Sin embargo, no habría fallado el ámbito político si no hubiera fallado, al unísono, nuestra querida, elogiada y mítica sociedad civil. ¿Dónde estuvo? Si la segmentamos por familias, encontramos una clase empresarial encantada de la situación, quejosa con la boca pequeña de lo que ocurría, pero más preocupada por formar parte del pastel que por tener un pastel en condiciones. Tampoco tuvimos una intelectualidad rigurosamente crítica, tan repartida entre los dos comedores de la plaza Sant Jaume que lo que quedaba libre vivía en una especie de limbo indefinido muy parecido a un exilio interior. Si algo ha fallado rotundamente durante estos años ha sido, lamento decirlo, el pensamiento crítico. Y no, no tuvimos una prensa que buceara en el oasis, quizá temerosa de no salir a flote cuando descubriera que el oasis era un auténtico pantanal. Oigo decir a muchos colegas de la profesión que las gargantas profundas que tenían que hablar, no hablaban más allá de los signos, y que nunca existieron las pruebas fiables. Sin embargo, creo que tampoco las buscamos con demasiada pasión, probablemente porque fueron años de pensamiento monolítico donde era difícil encontrar fisuras. Lo que ocurrió, pues, nos ocurrió a todos, y si algo podemos constatar con espíritu autocrítico es que hicimos dejación colectiva de responsabilidad.
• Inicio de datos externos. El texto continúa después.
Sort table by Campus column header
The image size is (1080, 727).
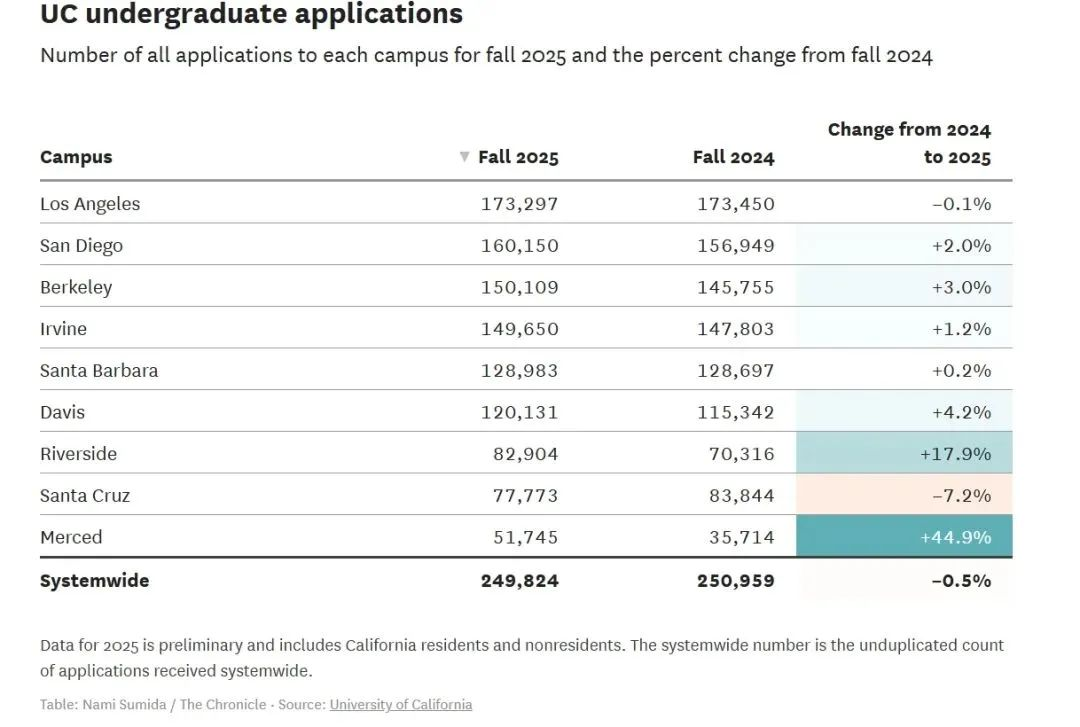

Pase lo que pase a partir de ahora, con más o menos vaselina y sin soufflé, ha ocurrido algo definitivo. La cultura política que heredamos y que no sometimos a ruptura, sino a transición, ha acabado definitivamente. No sé si la legislatura está muerta, en fase zombi o muy viva, pero me parece claro que con el escándalo del 3% ha acabado definitivamente el pujolismo. Lo políticamente correcto en Cataluña ha dejado de ser correcto. Puede que no levantemos alfombras, pero ya no parece probable que vuelva a crearse una atmósfera unilateral que asfixie las preguntas, tolere los escándalos y, por la vía de la complicidad, uniformice el país. Maragall ha tenido la virtud de dar un patadón a un estilo que durante años reinó en Cataluña, un estilo de silencios, inhibiciones y miradas al otro lado. No ha sido elegante, sin duda, pero ya era hora de que alguien no lo fuera. En la Cataluña de Pascual Estivill, de Javier de la Rosa, de los cursos fantasmas para parados (con bendición vaticana), en la Cataluña de los Lamborghinis y el 3%, la educación durante años fue una forma de callar, tragar y tolerar. Es decir, fue una estafa. ¿Final de legislatura? Sobre todo, y es una gran noticia, final de régimen.